→ Source text:

Argus

Sub-processors

Last updated:

These are the third-party services that process customer data on Argus' behalf. Each one is bound by a Data Processing Agreement under GDPR Article 28. We add a vendor only when it's necessary to run the service, and we publish the change here on the same deploy that brings the vendor online.

If you're a controller (a customer with EU users) and you object to a new sub-processor, contact us at support@argus-profiler.com within 30 days of the change being published here.

  • Render

    Added
    Purpose
    Hosting (web services, Postgres, cron jobs).
    Data categories
    • All customer data — profiling sessions, account info, audit logs, billing records
    Legal entity
    United States (Render Services, Inc.)
    Data residency
    Frankfurt, Germany (eu-central region)
    DPA
    https://render.com/legal/dpa
    Notes
    Argus deploys exclusively in the Frankfurt region; data does not leave the EU under normal operation.

  • Stripe

    Added
    Purpose
    Payment processing for subscription billing.
    Data categories
    • Billing email, organisation name, subscription status, payment method (held by Stripe, not Argus)
    Legal entity
    Ireland (Stripe Payments Europe Ltd.)
    Data residency
    Ireland + United States (PCI-DSS infrastructure)
    DPA
    https://stripe.com/legal/dpa
    Notes
    Customer card details never touch Argus servers — Stripe Checkout collects them directly. Argus only stores Stripe customer IDs and subscription metadata.

  • Resend

    Added
    Purpose
    Transactional email (verification, password reset, billing alerts, audit notifications).
    Data categories
    • Email address, recipient name, message content
    Legal entity
    United States (Resend, Inc.)
    Data residency
    United States
    DPA
    https://resend.com/legal/dpa
    Notes
    Used only for service-related email. No marketing email sends through Resend.

How we evaluate new sub-processors

  1. The vendor must publish a DPA covering GDPR Article 28(3) and SCCs for any data flows leaving the EU.
  2. The processing must be necessary for the service Argus provides; we don't add vendors for nice-to-haves.
  3. Adding the vendor goes through code review on frontend/lib/sub-processors.ts; the deploy that adds the entry here is the same deploy that brings the vendor online in production.

→ Task to complete: Using the Argus sub-processors page, answer yes or no to whether each statement agrees with it, and quote the words that decide it. (a) Render holds Argus data in Frankfurt, Germany. (b) Resend is used to send marketing email. (c) A controller has 60 days after a change is published to object to a new sub-processor. The material placed after the text has no role in this exercise.

→ Supplied material:

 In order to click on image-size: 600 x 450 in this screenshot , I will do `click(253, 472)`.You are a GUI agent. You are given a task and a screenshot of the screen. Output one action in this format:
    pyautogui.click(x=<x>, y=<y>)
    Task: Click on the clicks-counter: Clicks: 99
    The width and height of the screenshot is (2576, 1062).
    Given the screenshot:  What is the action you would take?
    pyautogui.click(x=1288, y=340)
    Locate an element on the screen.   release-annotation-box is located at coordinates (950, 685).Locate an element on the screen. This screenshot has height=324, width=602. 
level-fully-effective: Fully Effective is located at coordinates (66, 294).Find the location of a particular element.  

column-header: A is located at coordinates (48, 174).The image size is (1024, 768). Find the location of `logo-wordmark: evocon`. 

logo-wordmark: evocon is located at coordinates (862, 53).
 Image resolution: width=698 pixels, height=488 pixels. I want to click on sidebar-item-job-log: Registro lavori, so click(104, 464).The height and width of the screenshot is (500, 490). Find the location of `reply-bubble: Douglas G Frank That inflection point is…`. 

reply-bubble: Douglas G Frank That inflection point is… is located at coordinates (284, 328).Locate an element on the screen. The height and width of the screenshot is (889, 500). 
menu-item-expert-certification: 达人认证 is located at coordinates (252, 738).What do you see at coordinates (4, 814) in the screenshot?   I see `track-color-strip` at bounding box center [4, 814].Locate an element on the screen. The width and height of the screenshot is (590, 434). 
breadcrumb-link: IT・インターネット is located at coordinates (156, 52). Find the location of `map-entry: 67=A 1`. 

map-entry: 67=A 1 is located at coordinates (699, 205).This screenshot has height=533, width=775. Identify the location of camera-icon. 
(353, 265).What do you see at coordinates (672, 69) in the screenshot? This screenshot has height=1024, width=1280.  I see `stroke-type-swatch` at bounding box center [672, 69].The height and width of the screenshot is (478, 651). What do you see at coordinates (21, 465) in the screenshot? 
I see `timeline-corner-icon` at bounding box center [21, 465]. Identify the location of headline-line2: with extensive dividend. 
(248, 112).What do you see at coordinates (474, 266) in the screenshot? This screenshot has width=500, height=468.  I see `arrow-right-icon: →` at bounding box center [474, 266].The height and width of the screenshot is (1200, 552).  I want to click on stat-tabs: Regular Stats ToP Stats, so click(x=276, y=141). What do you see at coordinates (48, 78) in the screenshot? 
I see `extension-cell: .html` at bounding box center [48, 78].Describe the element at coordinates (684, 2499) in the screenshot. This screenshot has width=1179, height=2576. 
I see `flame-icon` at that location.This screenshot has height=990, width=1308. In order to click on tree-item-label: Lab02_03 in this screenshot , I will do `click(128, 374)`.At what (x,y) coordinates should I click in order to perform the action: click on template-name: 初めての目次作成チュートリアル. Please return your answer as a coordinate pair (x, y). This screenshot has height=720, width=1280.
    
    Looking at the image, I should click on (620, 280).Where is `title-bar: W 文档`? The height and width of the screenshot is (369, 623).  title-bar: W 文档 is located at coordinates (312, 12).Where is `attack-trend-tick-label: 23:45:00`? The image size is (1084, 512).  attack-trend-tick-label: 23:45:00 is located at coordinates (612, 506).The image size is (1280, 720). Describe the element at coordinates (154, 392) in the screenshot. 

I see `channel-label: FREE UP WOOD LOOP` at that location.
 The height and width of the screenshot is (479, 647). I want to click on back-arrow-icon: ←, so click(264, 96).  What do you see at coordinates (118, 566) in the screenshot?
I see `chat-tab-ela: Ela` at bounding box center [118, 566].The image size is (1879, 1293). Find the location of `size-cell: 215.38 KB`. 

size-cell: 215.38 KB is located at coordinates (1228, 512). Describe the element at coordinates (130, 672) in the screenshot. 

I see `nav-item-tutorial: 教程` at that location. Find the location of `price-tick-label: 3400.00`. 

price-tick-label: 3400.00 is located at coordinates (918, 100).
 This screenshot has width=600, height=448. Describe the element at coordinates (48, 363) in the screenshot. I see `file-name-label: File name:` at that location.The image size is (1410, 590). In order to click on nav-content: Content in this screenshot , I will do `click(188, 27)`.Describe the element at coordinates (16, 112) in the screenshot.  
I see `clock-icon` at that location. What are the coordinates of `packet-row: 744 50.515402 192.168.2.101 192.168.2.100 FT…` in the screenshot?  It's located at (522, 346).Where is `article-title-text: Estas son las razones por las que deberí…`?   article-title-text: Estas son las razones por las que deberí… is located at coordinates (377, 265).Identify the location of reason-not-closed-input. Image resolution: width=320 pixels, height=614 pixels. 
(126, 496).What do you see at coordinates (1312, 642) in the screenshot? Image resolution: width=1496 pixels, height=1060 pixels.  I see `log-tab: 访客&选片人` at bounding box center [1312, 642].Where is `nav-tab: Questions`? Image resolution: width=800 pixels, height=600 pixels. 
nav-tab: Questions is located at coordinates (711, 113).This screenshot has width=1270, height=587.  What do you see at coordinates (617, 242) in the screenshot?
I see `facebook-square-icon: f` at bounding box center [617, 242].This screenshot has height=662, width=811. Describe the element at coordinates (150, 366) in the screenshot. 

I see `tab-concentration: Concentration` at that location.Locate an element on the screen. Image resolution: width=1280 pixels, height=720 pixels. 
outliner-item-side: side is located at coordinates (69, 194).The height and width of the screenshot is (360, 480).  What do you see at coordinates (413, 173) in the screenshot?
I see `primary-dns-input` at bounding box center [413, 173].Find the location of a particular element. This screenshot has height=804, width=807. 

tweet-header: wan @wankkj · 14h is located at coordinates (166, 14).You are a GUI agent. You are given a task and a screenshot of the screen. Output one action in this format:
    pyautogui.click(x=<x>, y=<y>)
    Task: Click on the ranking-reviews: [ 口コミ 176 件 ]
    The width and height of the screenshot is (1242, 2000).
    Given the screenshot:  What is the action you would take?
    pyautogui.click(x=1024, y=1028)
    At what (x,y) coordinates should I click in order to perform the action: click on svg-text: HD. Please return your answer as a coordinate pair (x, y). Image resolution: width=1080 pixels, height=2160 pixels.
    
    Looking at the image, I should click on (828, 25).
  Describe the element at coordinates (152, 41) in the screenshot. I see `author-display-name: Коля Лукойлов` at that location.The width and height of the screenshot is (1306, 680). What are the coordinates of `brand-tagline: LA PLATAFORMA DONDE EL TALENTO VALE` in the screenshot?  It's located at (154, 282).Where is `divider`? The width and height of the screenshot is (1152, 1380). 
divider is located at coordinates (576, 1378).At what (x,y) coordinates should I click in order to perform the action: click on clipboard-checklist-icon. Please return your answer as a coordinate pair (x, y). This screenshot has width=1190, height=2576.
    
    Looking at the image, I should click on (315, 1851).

→ Output:
(a) Yes: "Frankfurt, Germany (eu-central region)"
(b) No: "No marketing email sends through Resend."
(c) No: "within 30 days of the change being published here"